• [BRIEF]: Convert the stretch from the line containing "Click the 108.10 price scale label" through the end of the items into a numbered list, skipping blank lines and leaving out the pictures.

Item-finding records
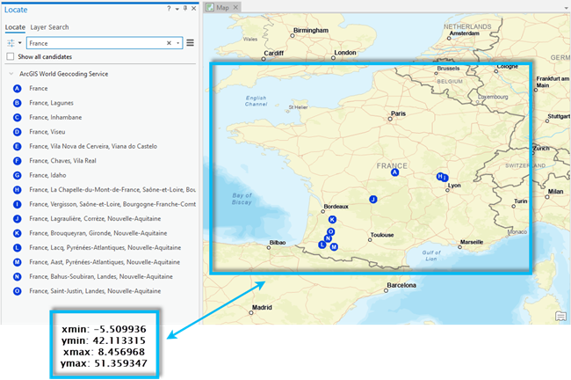Click the B icon for France, Lagunes

point(17,103)
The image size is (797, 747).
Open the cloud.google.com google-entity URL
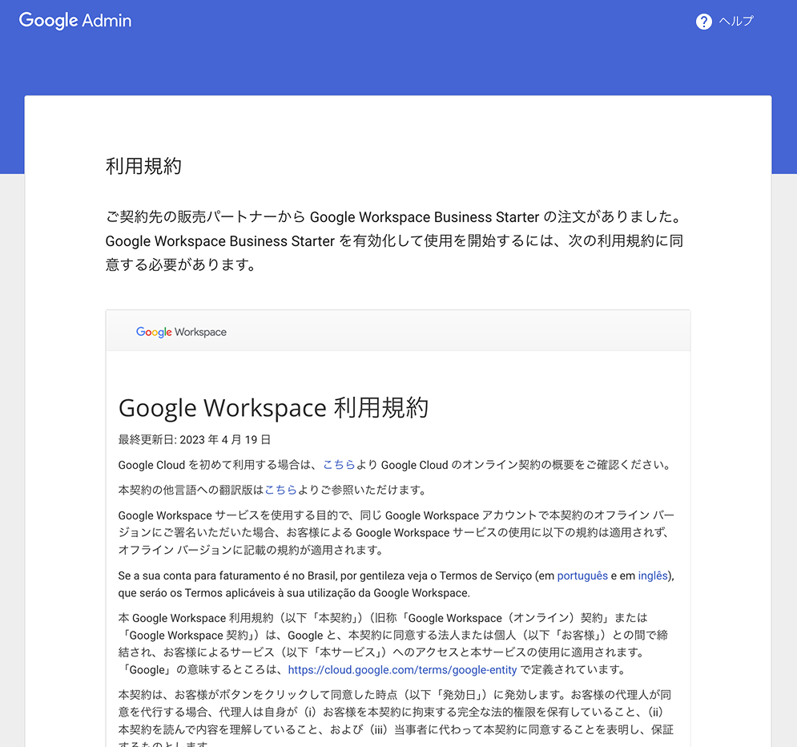click(402, 669)
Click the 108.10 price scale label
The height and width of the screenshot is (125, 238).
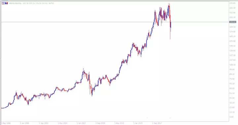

• [SOLUTION TO THIS TASK]:
1. Click the 108.10 price scale label
2. The height and width of the screenshot is (125, 238).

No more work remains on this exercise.